実は荒川放水路を開削しただけでは、洪水対策は不十分でした。増水時、隅田川へ流れ込む水量を調節する弁、すなわち、後世言うところの岩淵水門をも作り上げなければ、大洪水を防げないのです。こちらの工事は大正5年(1916年)に開始され、大正13年(1924年)に完成しました。荒川放水路も岩淵水門の工事も、その指揮したのが青山土(あきら)でした。
青山は25歳で東京帝国大学土木工学科を卒業後、単身パナマに旅立ち、パナマ運河建設に参加し、8年間建設工事に従事した後、その技術を日本の持ち帰り、帰国後は東京土木出張所の技官として勤務。放水路開削の中心人物として次第に頭角を現し、工事責任者となります。

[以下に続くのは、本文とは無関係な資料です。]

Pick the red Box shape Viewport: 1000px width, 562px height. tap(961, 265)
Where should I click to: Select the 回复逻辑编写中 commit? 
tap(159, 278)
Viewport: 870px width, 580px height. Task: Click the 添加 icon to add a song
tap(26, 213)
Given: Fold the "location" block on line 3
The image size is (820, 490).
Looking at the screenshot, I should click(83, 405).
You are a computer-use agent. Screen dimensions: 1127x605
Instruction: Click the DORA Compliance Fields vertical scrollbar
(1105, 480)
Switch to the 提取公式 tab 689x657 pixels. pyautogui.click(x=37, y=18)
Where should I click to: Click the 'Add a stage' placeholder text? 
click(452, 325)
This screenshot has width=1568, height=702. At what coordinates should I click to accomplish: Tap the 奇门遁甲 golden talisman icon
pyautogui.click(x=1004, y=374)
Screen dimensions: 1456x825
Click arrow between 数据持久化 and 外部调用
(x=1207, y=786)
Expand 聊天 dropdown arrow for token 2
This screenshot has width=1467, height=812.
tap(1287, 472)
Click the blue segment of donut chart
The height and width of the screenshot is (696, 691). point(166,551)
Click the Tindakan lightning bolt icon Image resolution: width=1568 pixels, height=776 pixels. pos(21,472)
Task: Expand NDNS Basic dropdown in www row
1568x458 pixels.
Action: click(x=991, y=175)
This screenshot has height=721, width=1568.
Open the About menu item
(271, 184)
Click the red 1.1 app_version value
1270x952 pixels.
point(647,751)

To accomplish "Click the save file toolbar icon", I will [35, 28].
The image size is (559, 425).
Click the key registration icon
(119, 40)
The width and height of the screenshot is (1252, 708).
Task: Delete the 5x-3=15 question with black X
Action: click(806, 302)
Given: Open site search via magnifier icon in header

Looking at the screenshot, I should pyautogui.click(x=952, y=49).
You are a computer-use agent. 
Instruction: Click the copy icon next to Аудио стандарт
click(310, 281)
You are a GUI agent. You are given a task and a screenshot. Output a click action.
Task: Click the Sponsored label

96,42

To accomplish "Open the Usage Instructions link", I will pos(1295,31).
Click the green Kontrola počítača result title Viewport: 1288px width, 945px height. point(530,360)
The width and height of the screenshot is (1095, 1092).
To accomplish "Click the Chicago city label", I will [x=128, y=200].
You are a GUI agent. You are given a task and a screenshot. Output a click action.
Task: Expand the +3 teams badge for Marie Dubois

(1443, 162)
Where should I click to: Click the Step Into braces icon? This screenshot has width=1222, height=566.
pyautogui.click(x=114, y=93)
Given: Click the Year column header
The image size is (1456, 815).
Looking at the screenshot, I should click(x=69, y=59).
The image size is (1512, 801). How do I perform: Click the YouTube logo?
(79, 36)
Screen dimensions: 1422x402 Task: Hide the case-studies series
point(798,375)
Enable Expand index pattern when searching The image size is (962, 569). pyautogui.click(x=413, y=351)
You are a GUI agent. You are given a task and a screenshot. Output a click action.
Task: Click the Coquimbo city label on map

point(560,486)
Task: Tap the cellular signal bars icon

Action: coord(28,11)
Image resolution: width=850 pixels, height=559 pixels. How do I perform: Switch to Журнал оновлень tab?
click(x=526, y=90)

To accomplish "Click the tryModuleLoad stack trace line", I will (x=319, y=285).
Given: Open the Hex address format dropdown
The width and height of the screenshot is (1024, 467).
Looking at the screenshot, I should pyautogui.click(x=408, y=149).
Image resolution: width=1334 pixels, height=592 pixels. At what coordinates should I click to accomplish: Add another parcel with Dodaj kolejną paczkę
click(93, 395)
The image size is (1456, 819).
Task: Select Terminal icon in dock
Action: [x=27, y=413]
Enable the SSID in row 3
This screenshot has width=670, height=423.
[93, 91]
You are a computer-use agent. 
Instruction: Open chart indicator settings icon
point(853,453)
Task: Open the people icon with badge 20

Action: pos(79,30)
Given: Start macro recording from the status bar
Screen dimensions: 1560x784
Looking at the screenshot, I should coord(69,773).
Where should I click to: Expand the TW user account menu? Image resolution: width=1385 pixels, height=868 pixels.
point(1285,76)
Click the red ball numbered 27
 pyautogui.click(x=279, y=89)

更に同時並行して進められた岩淵水門の工事主任ともなります。水門工事は、地盤が軟弱であったこともあり、当初から難航。青山の採用したコンクリート工法を用い、18mも掘り下げて強固な基礎を築く。完成以来、水門は幾多の濁流に耐え、隅田川への水流を調整し、赤水門と呼ばれ、まさに”水神さま”として首都を守り続けてきたとのことです。
昭和57年(1982年)には少し下流に近代設備を整えた新水門(青水門)が完成し、旧水門はその役目を終えた。そのときの検査では、劣化もなく、驚くほど堅固だったという。青山はじめ当時の技師たちの精魂込めた仕事ぐりがうかがえると、「荒川新発見」はその日の記事を締めくくっています。(新水門:青水門)
西の京都では、弱冠22歳で琵琶湖疏水工事の責任者となった田辺朔郎が、東の東京では、33歳で放水路開削に従事した青山土が、明治から大正にかけての時代の中を、志をしっかり持って逞しく生きた証を、今私達は、西に、東に、見ることが出来ます。